Similar arrays

[Nilu]

Find if two arrays are similar, i.e, both contain same number of elements equally.

For eg., first_array = {4, 5, 1, 4, 6, 6, 9, 2}, , and second_array = {1, 4, 4, 9, 2, 6, 6, 5} are similar because both contain same number of elements and the same set of elements.

[Narendra Chennupati]

I can think of two solutions

Soulution-1
-----------------
 Sort the both arrays and compare --> O (N log N) time complexity, and constant space complexity

Solution-2
---------------
Hash the elements in Array-1 with their counts
Iterate through Array-2 and check if each element is present in the hash, if yes reduce the count....if the count becomes zero, don't consider that element.

Time complexity --> O (N) and Space complexity O(N)

-Narendra

[Nilu]

Yes, the above two solutions would work, but how about any other way of findoing out (i.e, not using sorting or hashing)?

[Narendra Chennupati]

Yeah...XOR both the arrays and if both are same then the result should be zero.

[Jyoti]

Curious problem, ingenious solution in O(n)... In practical situation we would want to make it O(1)... how?

[siddharth agrawal]

I don't think this is correct solution. Let's say A1={1,2,3,4,4} and A2={1,2,3}; then even in this case A1^A2==0

[Jyoti]

Nice catch! Any comment on the O(1) challenge that I put?

[Narendra Chennupati]

I am curious how you solve this with out even iterating through the array....

[Narendra Chennupati]

Two simple counters no_of_elements_in_array1 and no_of_elements_in_array2  will mitigate that problem.

Check if both the counters are sames.

[Jyoti]

You already know the solution. Maybe my question is not descriptive enough... if you have your class array what would you do to immediately figure out if two of your array objects are similar... the point is you have the liberty to add features to your array class, you designed it. It becomes simple now... There cannot be a solution in O(1) otherwise (that can be proven, right?).

[Narendra Chennupati]

I see.

## Objectives
• A. Answer these questions from the similar-arrays thread:
(i) What time and space complexity does the sort-and-compare solution have?
(ii) Which two arrays are given to show that the XOR approach fails?
(iii) What does Narendra Chennupati propose to mitigate that failure?
• B. Extend the similar-arrays thread with the next reply after its final post.
The listing after this point has no connection to the similar-arrays thread.

## Data shown
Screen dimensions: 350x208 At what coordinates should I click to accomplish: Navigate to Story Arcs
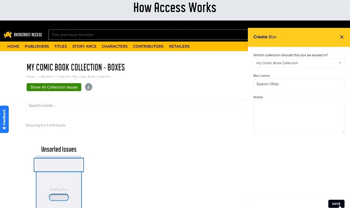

## The responses
• A.
(i) O(N log N) time complexity and constant space complexity.
(ii) A1={1,2,3,4,4} and A2={1,2,3}.
(iii) Two simple counters, no_of_elements_in_array1 and no_of_elements_in_array2, with a check that both counters are the same.

• B.
You might need to add two more member variables to your Class

XOR
No Of Elements

[siddharth agrawal]

Even that won't help in cases like A1={1,1} and A2={2,2}

[Narendra Chennupati]

storing element's sum may help?

[Jyoti]

Siddharth is "stress testing"! :-) And he would have already written a program to do the task and is sitting there and grinning at us... ;-)

There can be a number of ways once you have to achieve it if you have the liberty to design he class... basically the definition of 'similar array' above as given by Nilesh reminds of multiset acutely! And then... surprise... C++ set or multiset does not have an equality operator. That tells us at least that it is not trivial. And another surprise... the term multiset (and thus the study of this math construct) goes only as back as 1970s.

[Nilu]

I think there are few other ways but they would not be very efficient.

1) Let us take the example given, first_array = {4, 5, 1, 4, 6, 6, 9, 2}, , and second_array = {1, 4, 4, 9, 2, 6, 6, 5}. A number, in general, can be factored into its primes, so, if we consider each element of an array to be denoting nth prime, n being an element in array, and then computing its product. If products from both arrays are same, then they would be similar

So, as per example, for first_array, 4th prime * 5th prime * 1st prime * 4th prime * 6th prime * 6th prime * 9th prime * 2nd prime. Similarly, for second_array. So, product would be same, but with large data sets, it would overflow (it becomes a different problem then).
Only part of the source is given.